Last changed: 08 July 2021
Horse eye

Topical ophthalmic atropine sulfate is an important part of the treatment protocol in equine uveitis. Frequent administration of topical atropine may cause decreased intestinal motility and colic in horses due to systemic exposure. Atropine pharmacokinetics are unknown in horses and this knowledge gap could impede the use of atropine because of the presumed risk of unwanted effects. Additional information could therefore increase safety in atropine treatment.

Atropine sulfate (1 mg) was administered in two experiments: In part I, atropine sulfate was administered intravenously and topically (manually as eye drops and through a subpalpebral lavage system) to six horses to document atropine disposition. Blood-samples were collected regularly and plasma was analyzed for atropine using UHPLC-MS/MS. Atropine plasma concentration was below lower limit of quantification (0.05 μg/L) within five hours, after both topical and IV administration. Atropine data were analyzed by means of population compartmental modeling and pharmacokinetic parameters estimated.

The typical value was 1.7 L/kg for the steady-state volume of distribution. Total plasma clearance was 1.9 L/h‧kg. The bioavailability after administration of an ophthalmic preparation as an eye drop or topical infusion were 69 and 68%, respectively.
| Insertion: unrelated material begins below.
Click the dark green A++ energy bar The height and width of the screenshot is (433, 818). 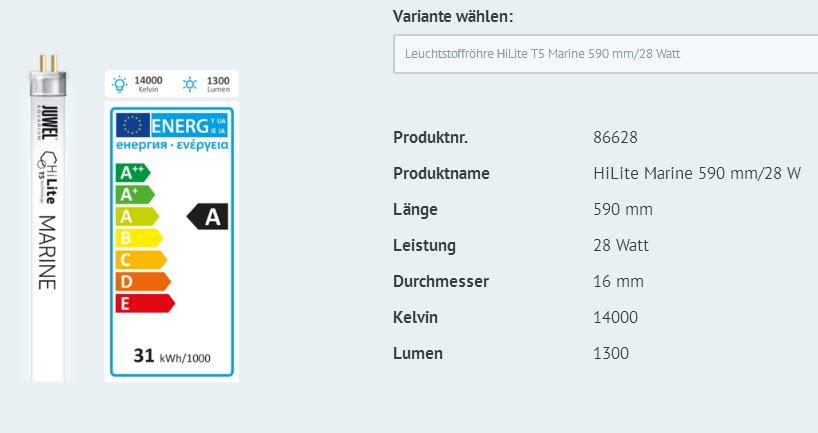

The terminal half-life was short (0.8 h). In part II, topical ophthalmic atropine sulfate and control treatment was administered to four horses in two dosing regimens to assess the effect on gastro-intestinal motility.

Borborygmi-frequency monitored by auscultation was used for estimation of gut motility. A statistically significant decrease in intestinal motility was observed after administration of 1 mg topical ophthalmic atropine sulfate every three hours compared to control, but not after administration every six hours. Clinical signs of colic were not observed under any of the treatment protocols.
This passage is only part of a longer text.